● **EXERCISE DETAILS**
Pick out every line in the list below that contains the word "checkbox" and copy each one. Case counts.
══ EXCERPTED DATA ══
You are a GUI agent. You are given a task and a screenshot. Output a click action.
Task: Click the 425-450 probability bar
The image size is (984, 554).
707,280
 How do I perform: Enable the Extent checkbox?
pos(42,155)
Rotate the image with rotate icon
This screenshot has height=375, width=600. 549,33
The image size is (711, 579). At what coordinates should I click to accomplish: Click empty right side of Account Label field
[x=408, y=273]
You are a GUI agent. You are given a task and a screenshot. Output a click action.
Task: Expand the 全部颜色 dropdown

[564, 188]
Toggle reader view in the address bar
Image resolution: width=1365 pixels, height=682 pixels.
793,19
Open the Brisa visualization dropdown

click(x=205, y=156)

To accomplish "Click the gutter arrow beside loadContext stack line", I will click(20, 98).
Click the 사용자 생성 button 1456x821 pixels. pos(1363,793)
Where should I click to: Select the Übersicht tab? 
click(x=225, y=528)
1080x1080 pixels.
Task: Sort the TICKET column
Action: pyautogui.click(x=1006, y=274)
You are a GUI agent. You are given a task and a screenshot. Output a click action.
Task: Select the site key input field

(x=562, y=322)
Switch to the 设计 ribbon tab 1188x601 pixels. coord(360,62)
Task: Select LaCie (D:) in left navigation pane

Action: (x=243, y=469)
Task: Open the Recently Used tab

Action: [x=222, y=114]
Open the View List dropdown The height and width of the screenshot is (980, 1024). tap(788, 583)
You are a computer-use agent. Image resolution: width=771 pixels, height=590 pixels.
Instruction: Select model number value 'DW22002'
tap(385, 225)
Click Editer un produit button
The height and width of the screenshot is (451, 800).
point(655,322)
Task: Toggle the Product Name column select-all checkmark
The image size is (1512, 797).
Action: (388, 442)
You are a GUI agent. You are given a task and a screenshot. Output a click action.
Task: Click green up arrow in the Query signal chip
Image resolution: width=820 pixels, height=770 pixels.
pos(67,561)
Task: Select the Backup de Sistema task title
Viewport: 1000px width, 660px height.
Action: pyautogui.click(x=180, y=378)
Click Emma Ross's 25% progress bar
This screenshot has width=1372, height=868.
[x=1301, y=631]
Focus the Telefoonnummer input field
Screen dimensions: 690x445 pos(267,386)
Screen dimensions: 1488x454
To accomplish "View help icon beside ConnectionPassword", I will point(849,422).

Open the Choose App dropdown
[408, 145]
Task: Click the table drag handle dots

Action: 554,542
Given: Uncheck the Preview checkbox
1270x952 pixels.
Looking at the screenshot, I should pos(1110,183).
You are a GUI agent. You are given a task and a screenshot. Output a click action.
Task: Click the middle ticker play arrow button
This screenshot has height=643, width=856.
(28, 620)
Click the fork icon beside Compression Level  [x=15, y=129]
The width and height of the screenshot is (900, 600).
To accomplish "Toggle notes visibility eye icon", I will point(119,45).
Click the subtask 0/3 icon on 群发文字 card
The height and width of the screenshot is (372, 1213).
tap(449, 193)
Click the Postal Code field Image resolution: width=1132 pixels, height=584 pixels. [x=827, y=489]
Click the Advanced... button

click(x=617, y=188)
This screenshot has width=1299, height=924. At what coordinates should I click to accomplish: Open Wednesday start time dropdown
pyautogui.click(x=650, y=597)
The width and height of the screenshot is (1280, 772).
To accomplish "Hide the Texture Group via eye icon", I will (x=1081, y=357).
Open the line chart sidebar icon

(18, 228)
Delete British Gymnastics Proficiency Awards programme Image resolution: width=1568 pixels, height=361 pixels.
═══
● **REPLY TO THE EXERCISE**
 How do I perform: Enable the Extent checkbox?
Given: Uncheck the Preview checkbox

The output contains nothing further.